何よりも画や表情で魅せたり感じたりさせるあの美しさに魅了された。

あの音の小ささは神経を研ぎ澄ませながら観れる反面、時間が経つに連れてじわじわと息苦しさを感じるようになって行ったりもしたけども。
でもその静けさからこの作品のヒリヒリしている所が伝わって来たりもして。
その中で登場人物達の愛おしさと遣る瀬無さ、息遣いがしっかりと伝わって来る物語だったから、とても良かった。

物語の途中に出てくる喫茶店のシーンがとても面白かったな。
流れている音楽がとても良かった。
音の小ささが神経を研ぎ澄ませながら、ヒリヒリしている物を感じながら観ていたりする中で、ここは音楽や会話のグルーヴを感じる所でもあったしね。

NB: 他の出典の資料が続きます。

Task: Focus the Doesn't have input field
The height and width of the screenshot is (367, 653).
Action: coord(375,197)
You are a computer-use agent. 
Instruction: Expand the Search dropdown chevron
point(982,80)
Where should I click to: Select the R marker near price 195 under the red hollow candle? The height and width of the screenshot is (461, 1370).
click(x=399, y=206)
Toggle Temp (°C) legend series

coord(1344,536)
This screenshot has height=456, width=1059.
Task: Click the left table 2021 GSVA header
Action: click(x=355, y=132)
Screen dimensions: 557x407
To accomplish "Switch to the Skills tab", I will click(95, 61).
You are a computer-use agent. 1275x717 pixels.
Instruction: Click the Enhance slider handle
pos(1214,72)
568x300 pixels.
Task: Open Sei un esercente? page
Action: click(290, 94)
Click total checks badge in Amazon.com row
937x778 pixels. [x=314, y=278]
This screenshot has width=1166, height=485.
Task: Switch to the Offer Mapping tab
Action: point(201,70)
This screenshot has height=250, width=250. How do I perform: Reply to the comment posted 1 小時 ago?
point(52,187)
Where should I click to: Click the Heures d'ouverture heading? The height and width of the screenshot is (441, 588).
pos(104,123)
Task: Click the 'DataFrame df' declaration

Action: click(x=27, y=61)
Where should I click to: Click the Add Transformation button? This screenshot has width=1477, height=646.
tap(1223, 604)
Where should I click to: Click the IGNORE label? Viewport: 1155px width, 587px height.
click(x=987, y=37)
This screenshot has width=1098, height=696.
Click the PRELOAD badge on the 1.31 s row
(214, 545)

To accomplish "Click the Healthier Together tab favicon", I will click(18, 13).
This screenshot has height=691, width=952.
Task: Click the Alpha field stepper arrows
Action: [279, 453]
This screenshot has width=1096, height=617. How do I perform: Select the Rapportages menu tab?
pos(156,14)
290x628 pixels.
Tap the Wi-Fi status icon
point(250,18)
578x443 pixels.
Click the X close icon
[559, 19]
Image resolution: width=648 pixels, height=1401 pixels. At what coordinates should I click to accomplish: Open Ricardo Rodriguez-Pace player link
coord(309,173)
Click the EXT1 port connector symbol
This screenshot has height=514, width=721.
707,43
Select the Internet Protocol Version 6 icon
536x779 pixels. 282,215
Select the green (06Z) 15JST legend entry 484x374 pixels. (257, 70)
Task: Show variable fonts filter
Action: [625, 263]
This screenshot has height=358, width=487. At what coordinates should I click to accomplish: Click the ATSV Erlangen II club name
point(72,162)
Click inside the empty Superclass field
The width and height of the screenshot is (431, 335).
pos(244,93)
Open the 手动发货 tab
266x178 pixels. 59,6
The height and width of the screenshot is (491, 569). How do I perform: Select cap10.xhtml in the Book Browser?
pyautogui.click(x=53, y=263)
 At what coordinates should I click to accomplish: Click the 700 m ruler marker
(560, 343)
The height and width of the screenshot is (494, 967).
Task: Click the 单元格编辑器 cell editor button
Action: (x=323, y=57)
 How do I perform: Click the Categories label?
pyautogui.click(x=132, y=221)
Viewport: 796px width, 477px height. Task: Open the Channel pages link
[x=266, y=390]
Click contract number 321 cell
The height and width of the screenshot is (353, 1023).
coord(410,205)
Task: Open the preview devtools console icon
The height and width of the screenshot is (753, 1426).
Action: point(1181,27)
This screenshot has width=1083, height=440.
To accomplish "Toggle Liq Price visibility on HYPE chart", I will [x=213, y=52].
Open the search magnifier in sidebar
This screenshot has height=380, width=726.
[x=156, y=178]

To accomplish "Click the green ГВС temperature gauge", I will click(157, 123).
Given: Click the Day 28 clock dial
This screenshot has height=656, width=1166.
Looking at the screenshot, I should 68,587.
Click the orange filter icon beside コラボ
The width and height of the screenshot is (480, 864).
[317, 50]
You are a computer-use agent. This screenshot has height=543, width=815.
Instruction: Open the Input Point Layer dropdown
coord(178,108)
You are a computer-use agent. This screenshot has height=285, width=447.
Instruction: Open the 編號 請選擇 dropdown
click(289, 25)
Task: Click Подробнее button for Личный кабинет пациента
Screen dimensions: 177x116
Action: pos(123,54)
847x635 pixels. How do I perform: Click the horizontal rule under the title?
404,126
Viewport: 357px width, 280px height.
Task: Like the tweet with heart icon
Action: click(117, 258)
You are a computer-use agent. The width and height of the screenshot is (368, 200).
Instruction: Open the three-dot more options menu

途中、アイロンかけてから、ごろんとする場面でのそのカット割りと光と陰の構図に釘付けになったりもした。
まるでポートレートのような描写がとても美しかったなと。
特に歩道橋のシーンとか、引きで撮ってた画が2人を美しく、イキイキと捉えられていて素晴らしかったもんな。
タイトルバックが出て来る所のあの感じだとか、あの終わり方とか、とても好き。

登場人物達の心に寄り添う事は出来ないけども、少し離れた所から見るその姿や表情、画から感じる事が出来る感情はとても豊かに深く響いて来る物があったなと思う。
水道から絶え間なく落ちて行く水の音が響き渡るかのように、観終えた後の余韻がじわじわと、とても深く響いて来る。

なかなか出来ない映画体験が出来るので、もし良かったら観て頂けたらと思います。